Items:
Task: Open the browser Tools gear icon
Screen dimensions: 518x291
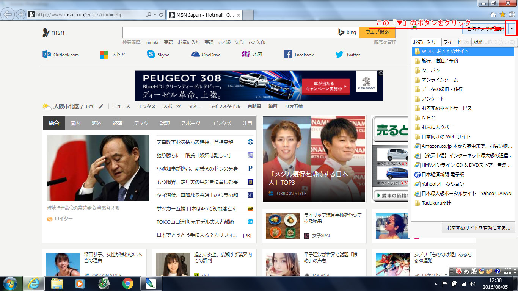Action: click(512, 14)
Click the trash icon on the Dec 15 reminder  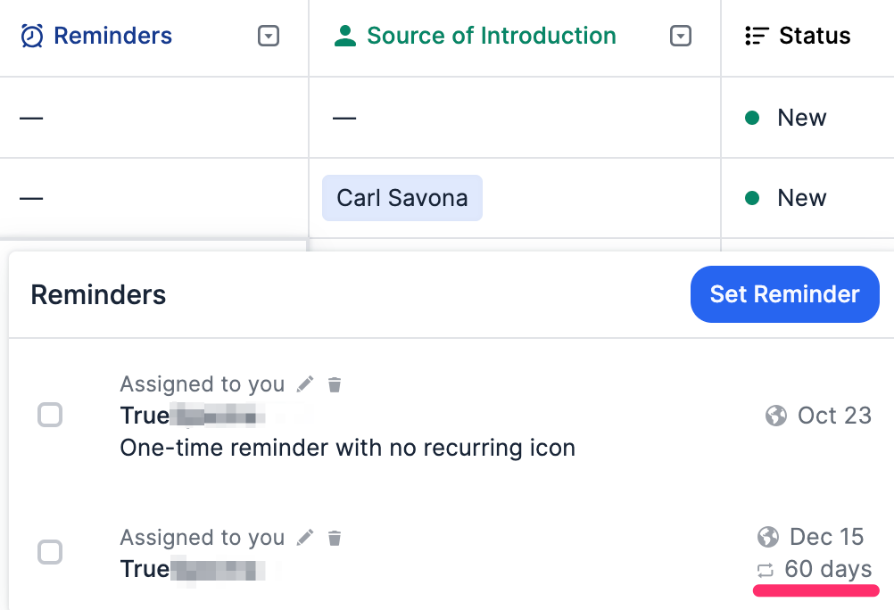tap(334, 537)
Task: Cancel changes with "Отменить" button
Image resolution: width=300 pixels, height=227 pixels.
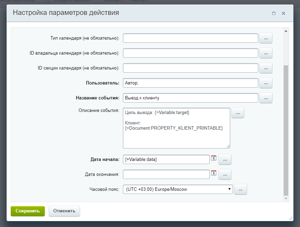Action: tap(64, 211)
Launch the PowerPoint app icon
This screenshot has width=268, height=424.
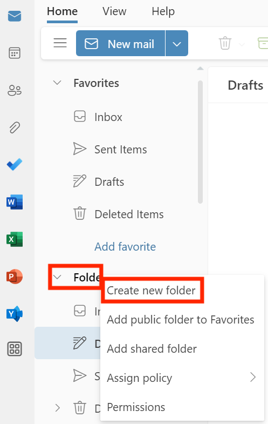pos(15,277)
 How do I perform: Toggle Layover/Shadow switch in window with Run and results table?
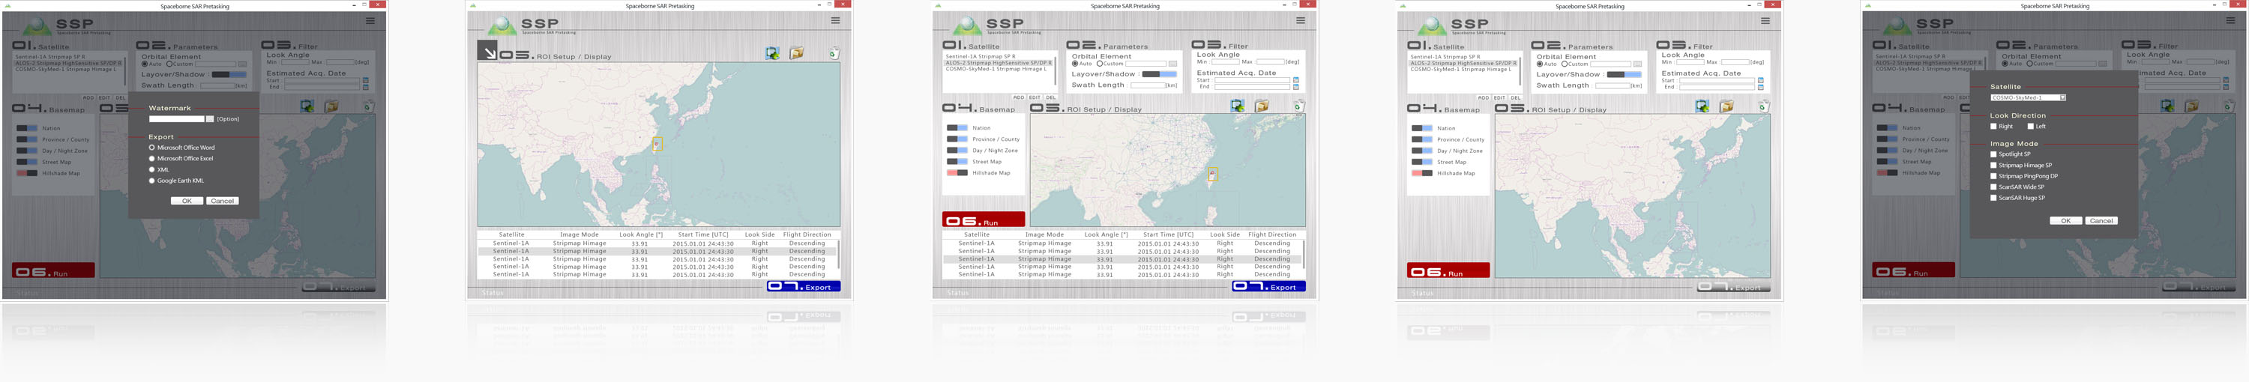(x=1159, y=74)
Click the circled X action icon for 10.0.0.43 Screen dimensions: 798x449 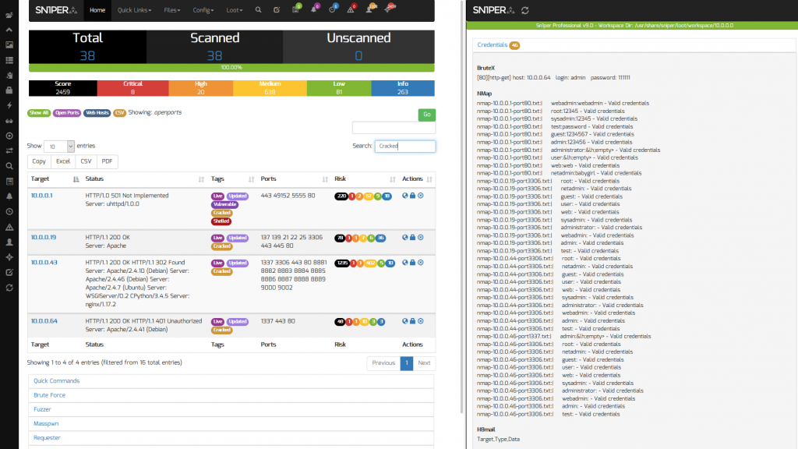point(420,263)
--
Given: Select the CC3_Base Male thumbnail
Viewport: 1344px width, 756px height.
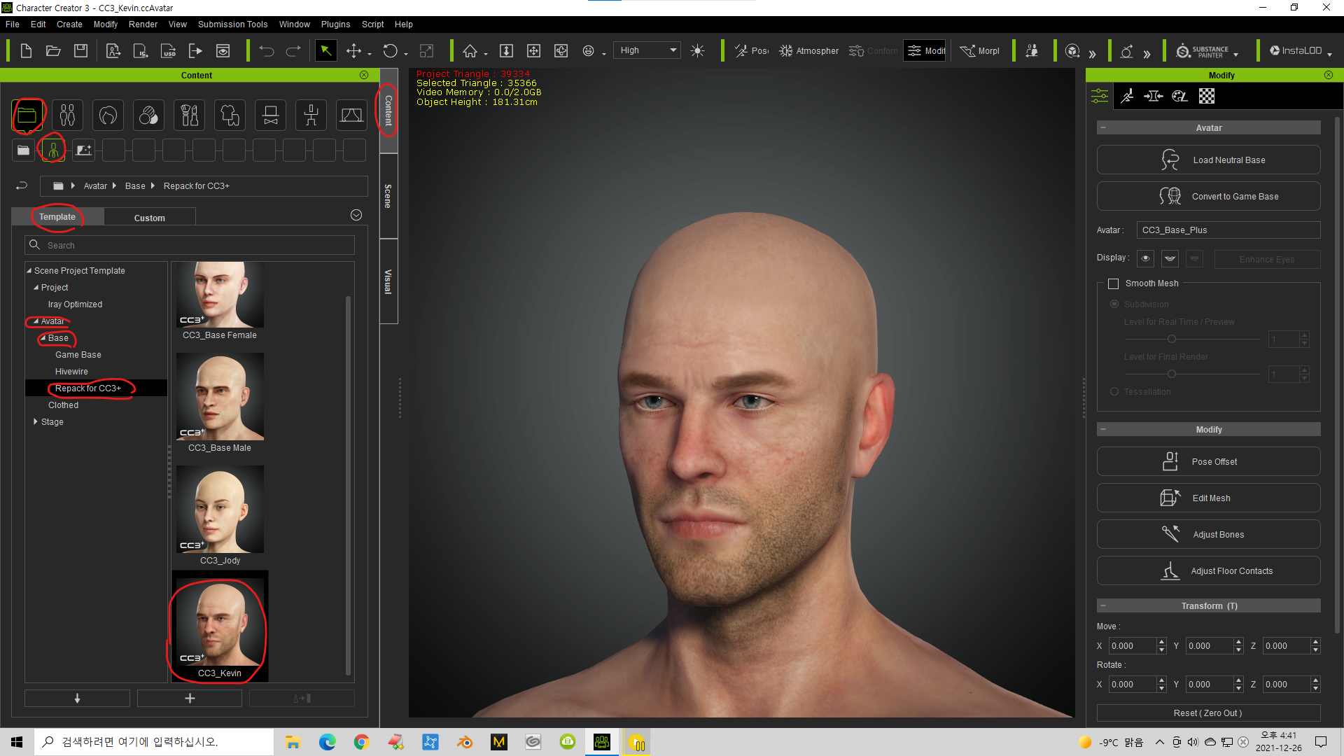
---
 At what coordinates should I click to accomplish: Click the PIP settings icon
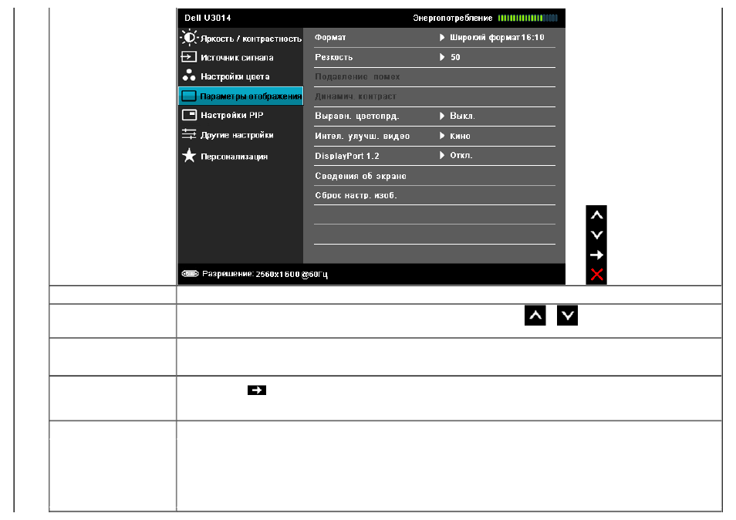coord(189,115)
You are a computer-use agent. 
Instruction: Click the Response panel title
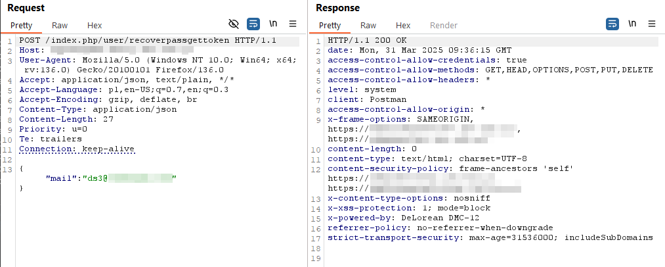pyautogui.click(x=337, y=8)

Exercise details:
Quote the items verbatim, starting at the line that contains "You are a computer-use agent." and stopping after the line that contains "pyautogui.click(x=337, y=8)". Leave the pictures out.

The answer:
You are a computer-use agent. 
Instruction: Click the Response panel title
pyautogui.click(x=337, y=8)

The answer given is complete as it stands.